If a line in the data holds the string "agent", list it.

(Collected data)
════════════════════

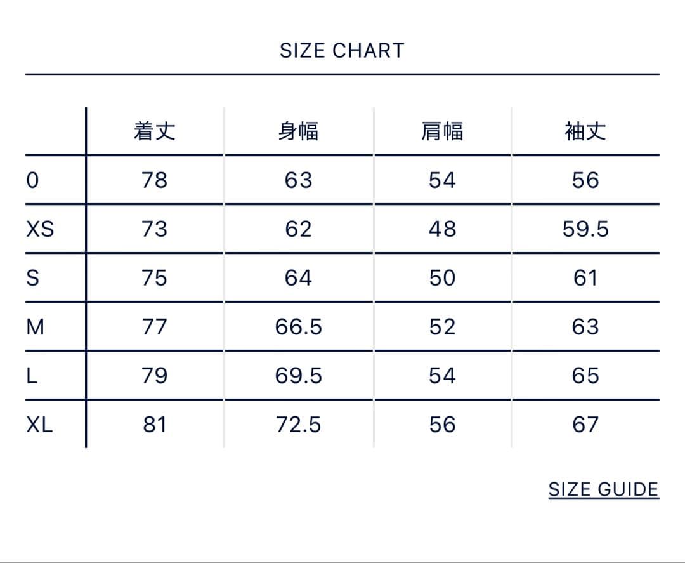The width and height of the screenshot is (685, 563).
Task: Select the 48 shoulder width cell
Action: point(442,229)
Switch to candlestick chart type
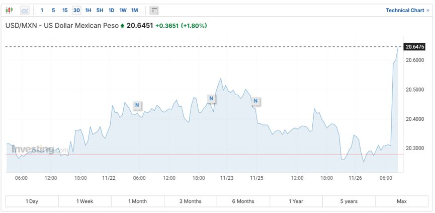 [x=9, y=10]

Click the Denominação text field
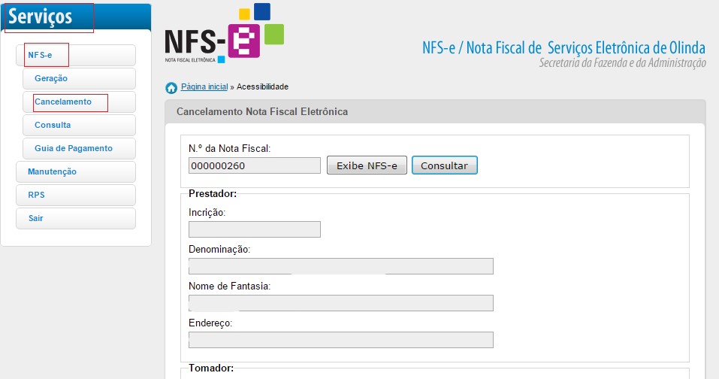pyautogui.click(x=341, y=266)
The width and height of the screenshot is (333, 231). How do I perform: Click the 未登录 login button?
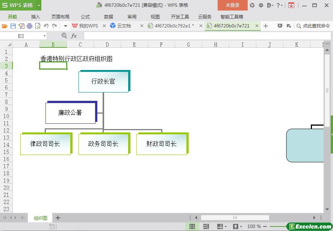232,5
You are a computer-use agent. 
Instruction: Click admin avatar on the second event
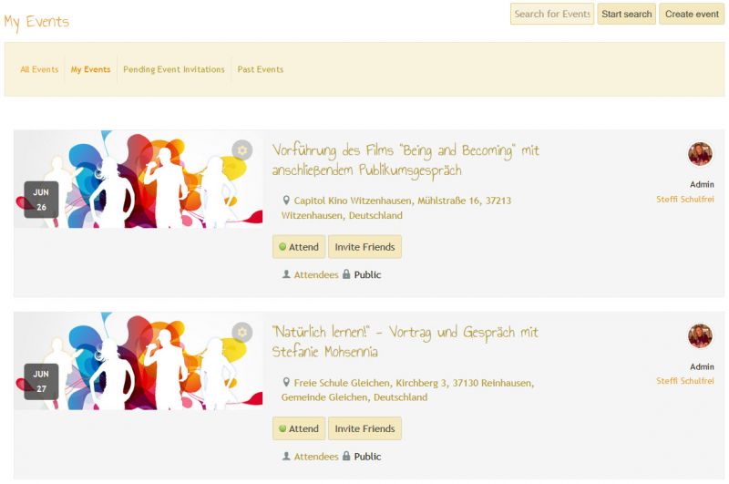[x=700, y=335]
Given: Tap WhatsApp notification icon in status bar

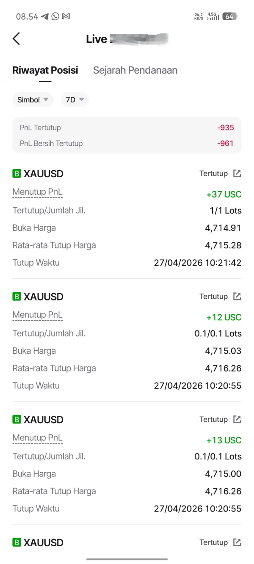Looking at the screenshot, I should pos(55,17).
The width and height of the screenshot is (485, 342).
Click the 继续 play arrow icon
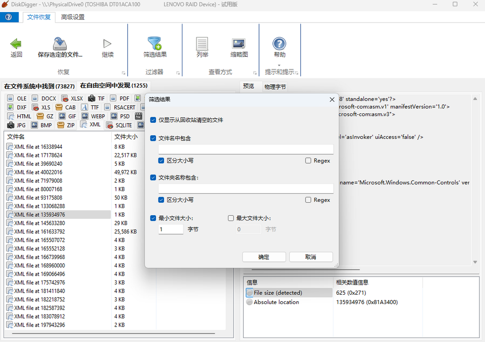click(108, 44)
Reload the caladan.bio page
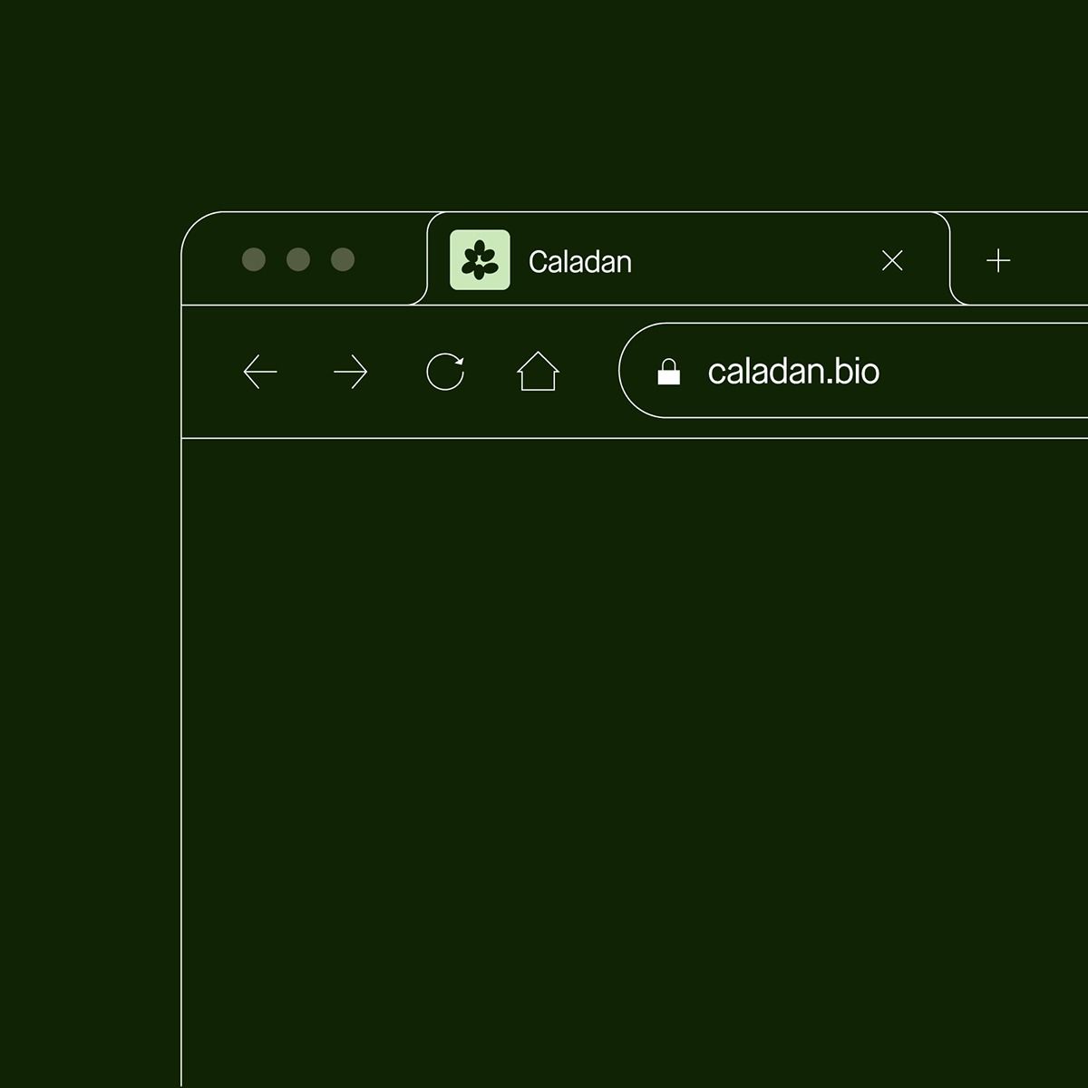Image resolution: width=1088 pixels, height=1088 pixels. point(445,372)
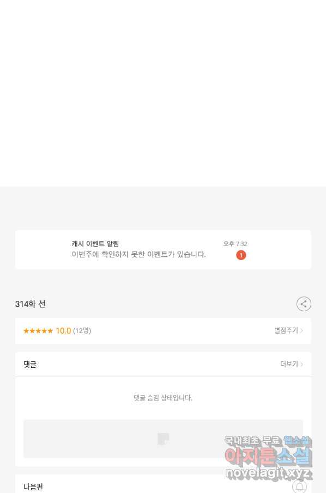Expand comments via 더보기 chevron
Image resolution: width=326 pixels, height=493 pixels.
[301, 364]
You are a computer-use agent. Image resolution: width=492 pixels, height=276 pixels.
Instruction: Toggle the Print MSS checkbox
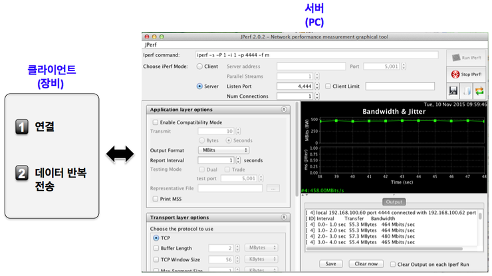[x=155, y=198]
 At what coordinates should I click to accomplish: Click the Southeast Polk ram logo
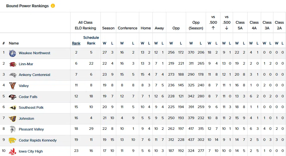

════════════════════

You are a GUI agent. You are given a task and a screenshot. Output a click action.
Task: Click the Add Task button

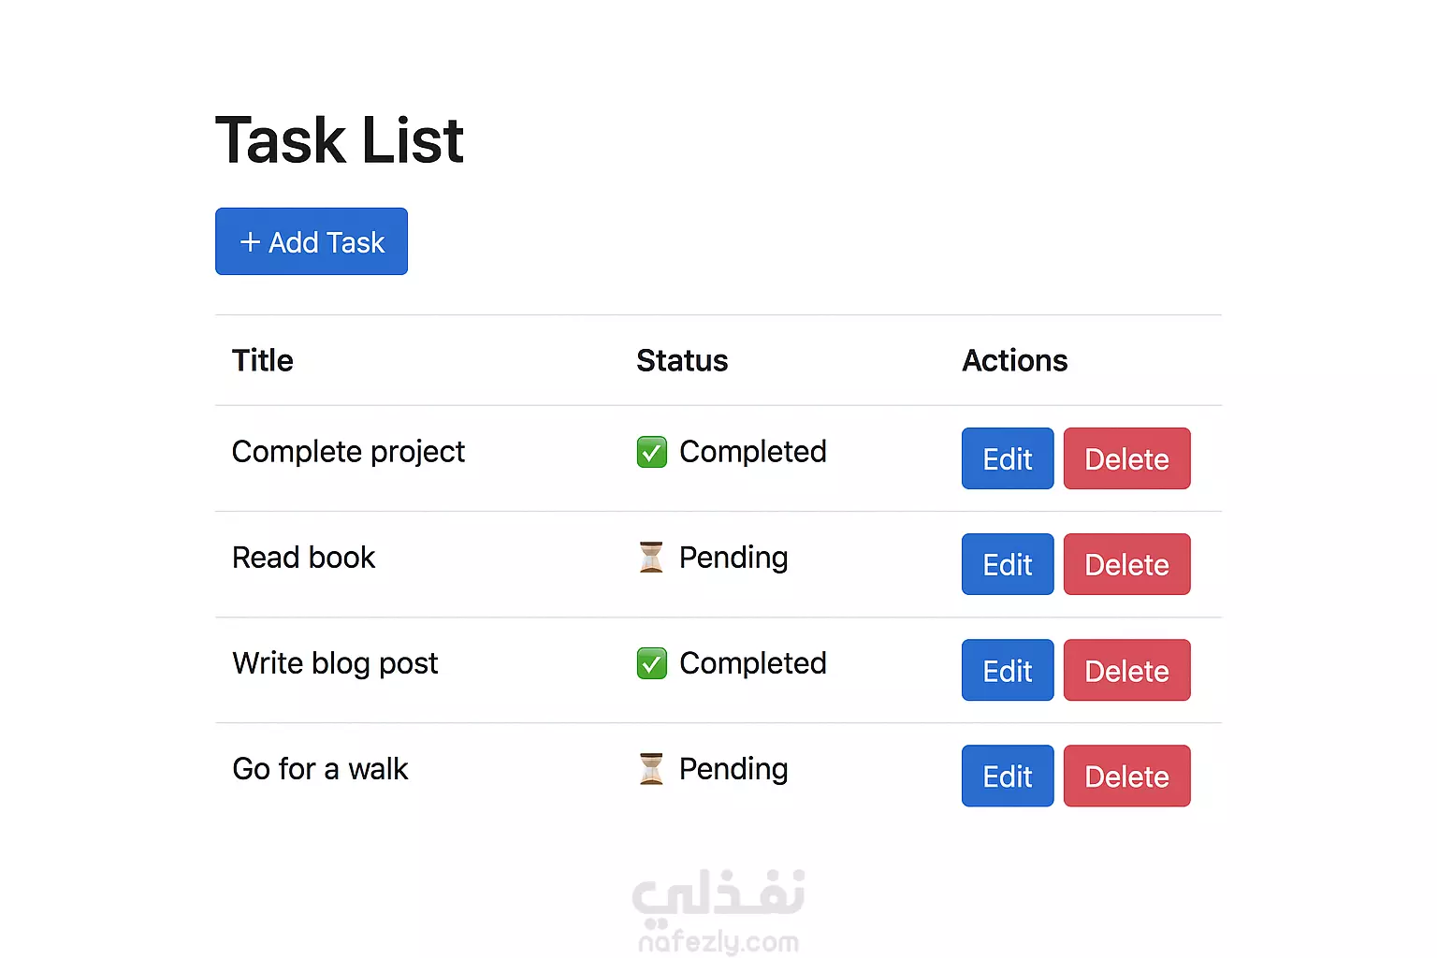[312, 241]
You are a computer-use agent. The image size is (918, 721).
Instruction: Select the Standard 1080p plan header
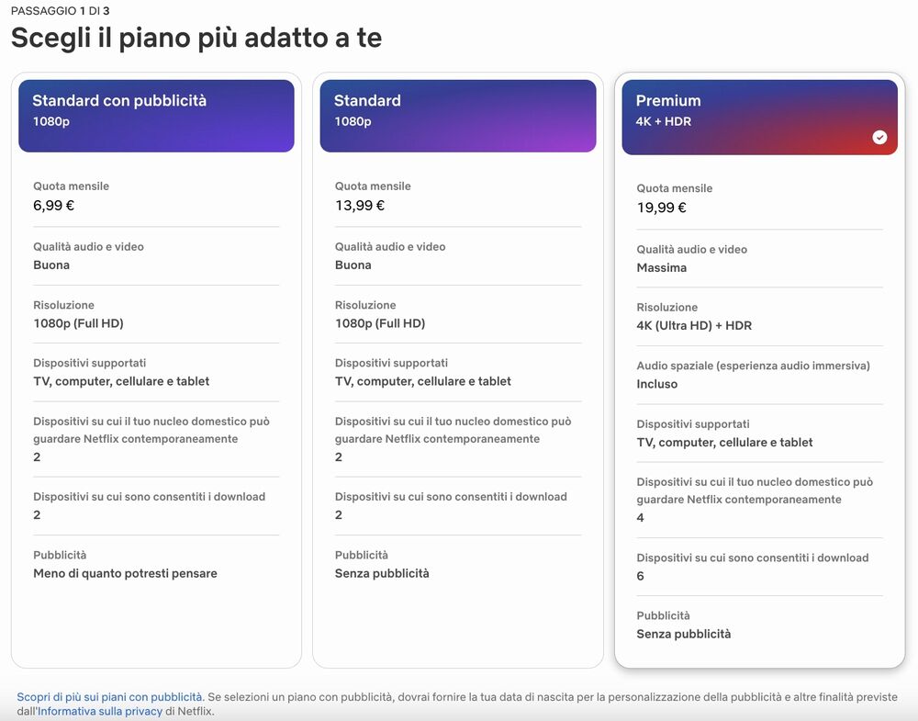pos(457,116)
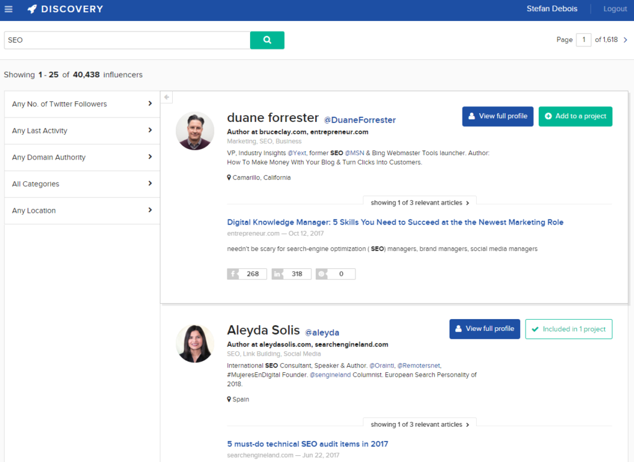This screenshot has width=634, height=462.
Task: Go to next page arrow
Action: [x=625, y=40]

════════════════════

> [Answer to this problem]:
You are a computer-use agent. 
You are a computer-use agent. Image resolution: width=492 pixels, height=276 pixels.
You are a GUI agent. You are given a task and a screenshot. Output a click action.
You are a computer-use agent. The image size is (918, 721).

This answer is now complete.